Chinese authorities have urged untrained volunteers to stay away from the quake zone, according to news reports. Many civilians have walked or hitchhiked to the area. Some drove their own vehicles into the worst-hit areas, further clogging already congested roads.

The BGR-trained teams are working in the epicenter of the earthquake, Melancon said. In outlying areas that still have not received any assistance, water continues to be a practical and urgent need, as well as tents, food and clothing.

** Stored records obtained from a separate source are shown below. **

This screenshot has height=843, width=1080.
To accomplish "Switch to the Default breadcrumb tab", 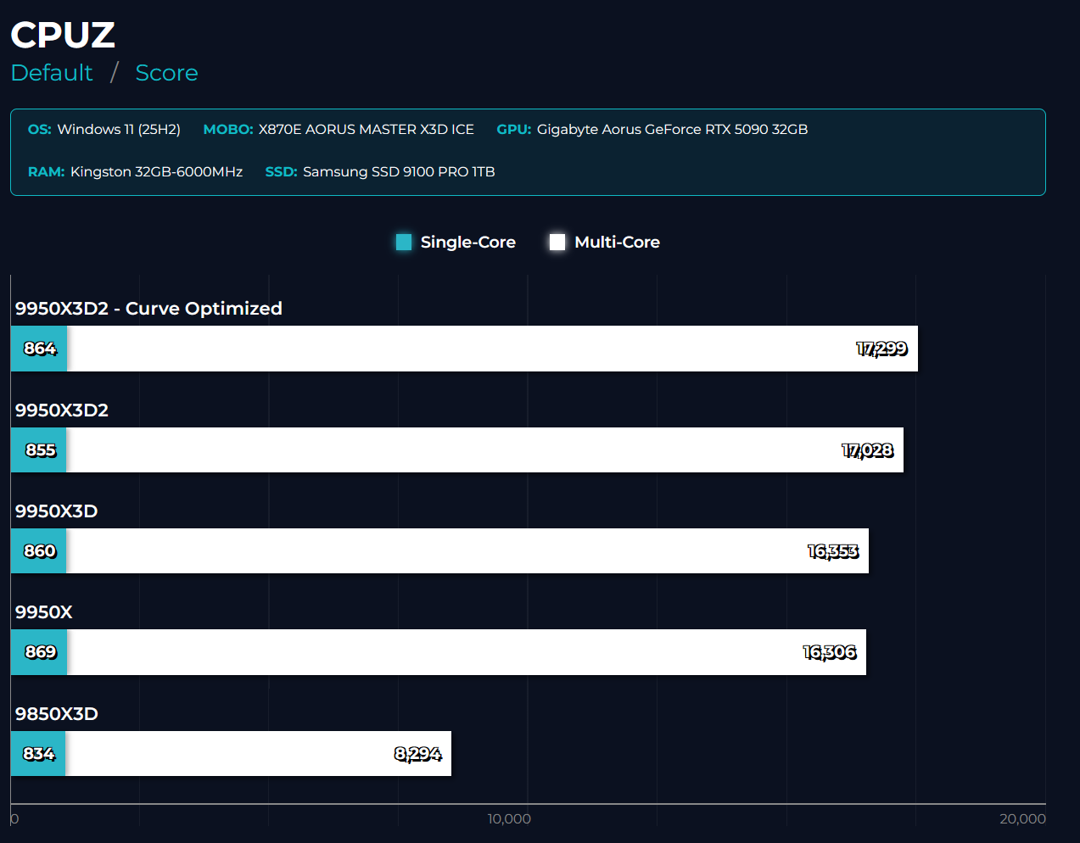I will pos(52,73).
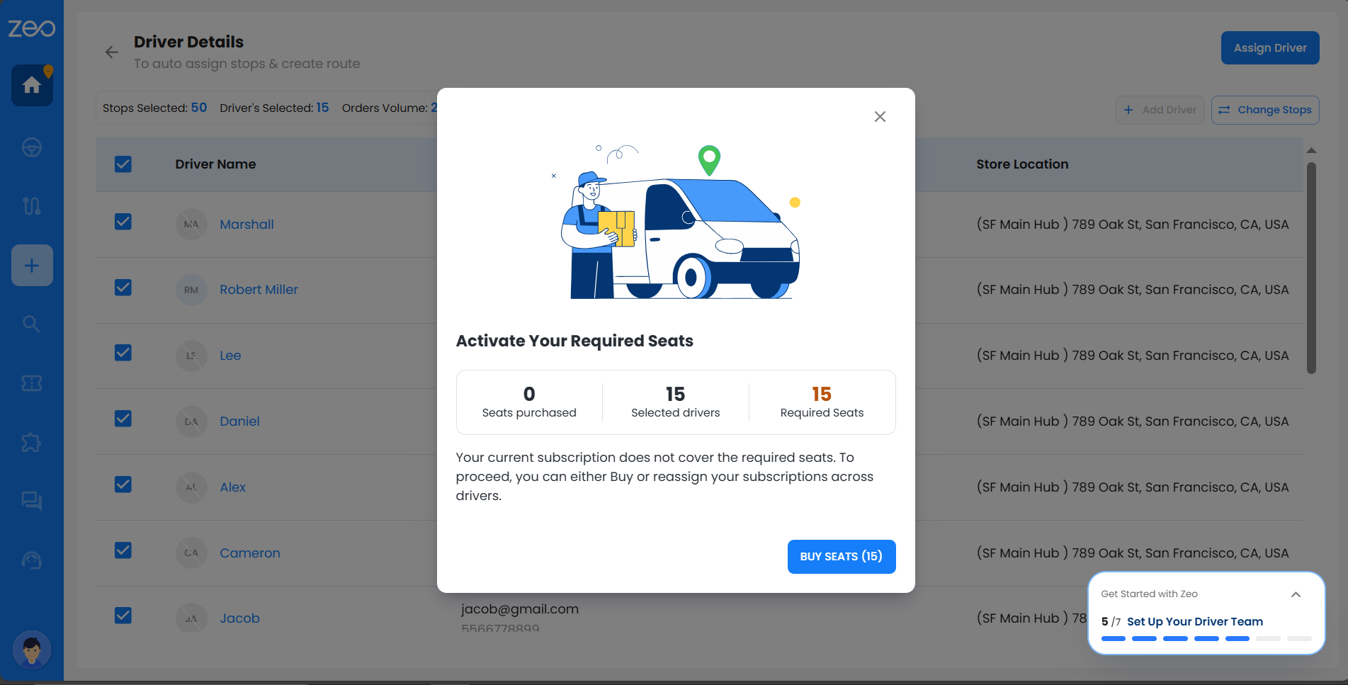Click the Buy Seats (15) button
Image resolution: width=1348 pixels, height=685 pixels.
[x=841, y=557]
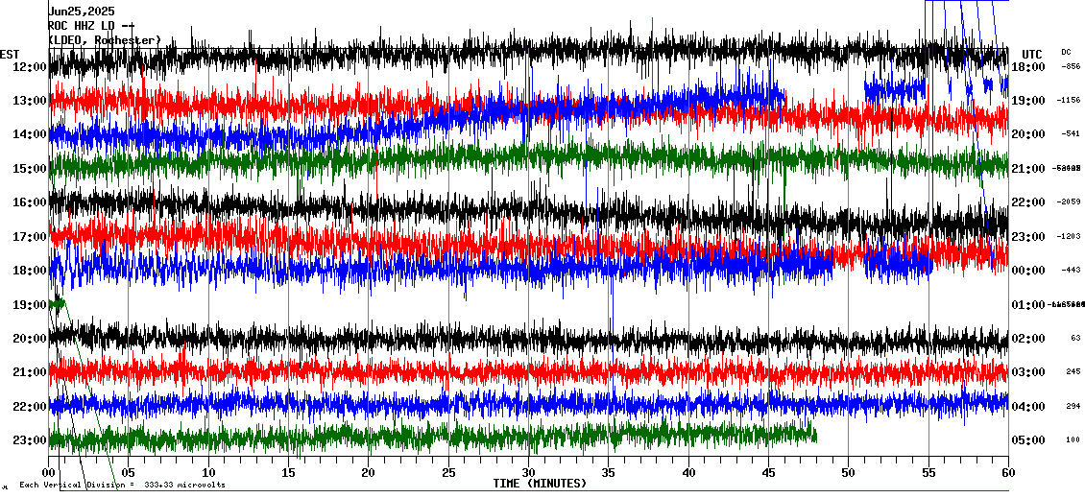Select the 23:00 EST row label
This screenshot has height=498, width=1085.
[31, 440]
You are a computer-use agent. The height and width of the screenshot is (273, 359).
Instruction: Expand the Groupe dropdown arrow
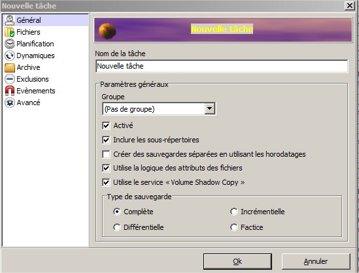[x=210, y=109]
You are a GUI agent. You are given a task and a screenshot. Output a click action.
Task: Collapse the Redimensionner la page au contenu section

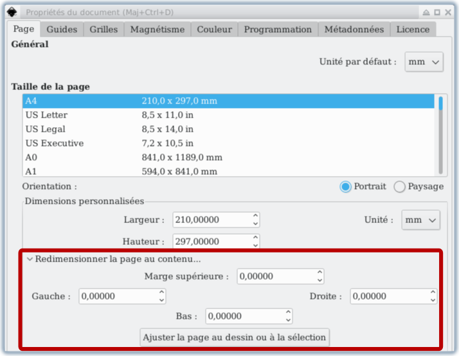[30, 260]
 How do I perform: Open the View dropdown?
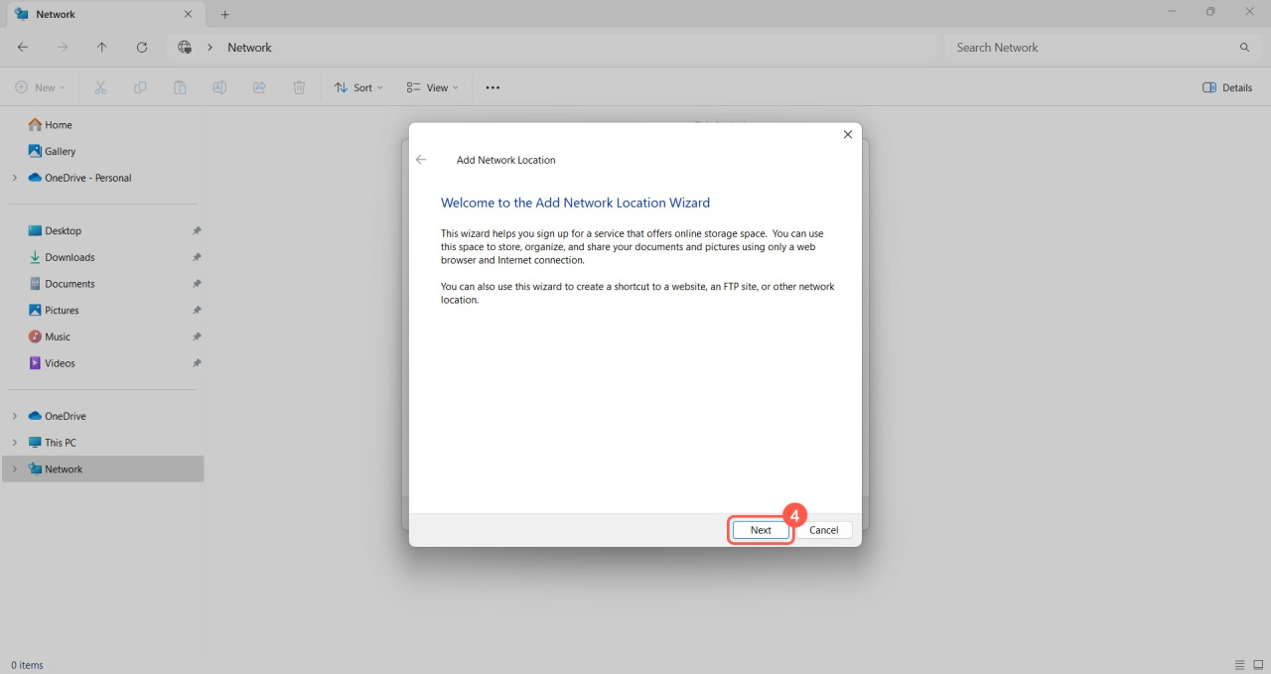pyautogui.click(x=433, y=87)
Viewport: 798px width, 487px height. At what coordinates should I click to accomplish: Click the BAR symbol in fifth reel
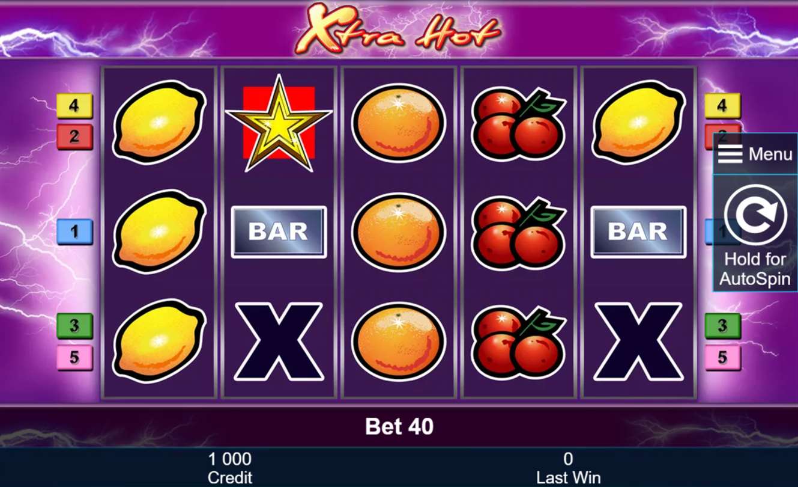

BGR teams are assessing survival needs related to water, sanitation, shelter, food and health issues, as well as helping people with supplies they bring with them.

The death toll jumped by nearly 200 on Aug. 6 as rescuers began searching previously unreachable mountain villages. The count of houses destroyed has about doubled.

Rescuers freed one woman from a pile of rubble where she had been trapped for almost three days, but hopes that others will be found alive are waning, according to news reports. Residents of some communities reported school dormitories had collapsed.

An estimated 230,000 people are living in evacuation centers.

(EDITOR’S NOTE – Mark Kelly writes for Baptist Global Response.)